On avouera que le raisonnement est un peu confus: le lien d'intégration est-il celui, requis notamment dans l'arrêt Bidar, entre le citoyen (handicapé ou pas) bénéficiant d'une aide quelconque (objectif légitime per se d'ailleurs) ou, plutôt, la poursuite d'un objectif d'intégration de la personne handicapée dans la société (ce qui apparaît plutôt être un objectif légitime en soi, à ne pas confondre avec celui tiré de Bidar...). La Cour ne distingue pas clairement les deux objectifs, ce qui nuit à la cohérence de son raisonnement. Si l'on ne peut douter qu'un lien de rattachement entre le bénéficiaire de la prestation sociale et l'état membre soit correctement atteint par un critère de résidence, on doute un peu plus sur l'aptitude de ce critère à "favoriser" l'intégration des peronnes handicapées dans la société.
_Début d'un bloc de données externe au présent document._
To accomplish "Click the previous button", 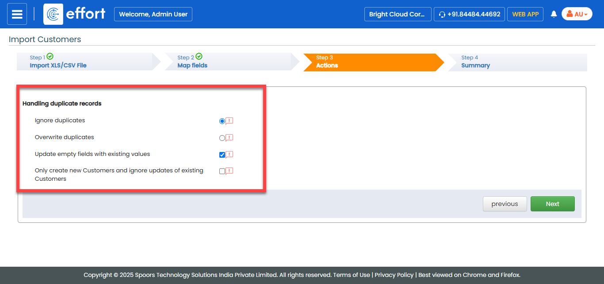I will tap(505, 204).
Il aurait sans doute fallu distinguer ces deux objectifs.

Enfin, la compatibilité de la mesure avec l'article 12 CE est renforcée, selon la Cour, par la pratique des autorités autrichiennes d'interpréter généreusement ces conditions comme incluant "une personne handicapée qui, tout en n’ayant pas établi son domicile ou son lieu de résidence habituel en Autriche, se rend régulièrement dans ce pays pour des raisons professionnelles ou personnelles aurait également le droit de bénéficier de la vignette routière à titre gratuit" (point 38).

La Cour considère donc que l’article 12 CE doit être interprété en ce sens qu’il ne s’oppose pas à une réglementation nationale, telle que celle en cause au principal, qui réserve l’octroi à titre gratuit d’une vignette routière annuelle aux personnes handicapées ayant leur domicile ou leur lieu de résidence habituel sur le territoire de l’État membre concerné, en y incluant également celles qui se rendent régulièrement dans cet État pour des raisons de nature professionnelle ou personnelle.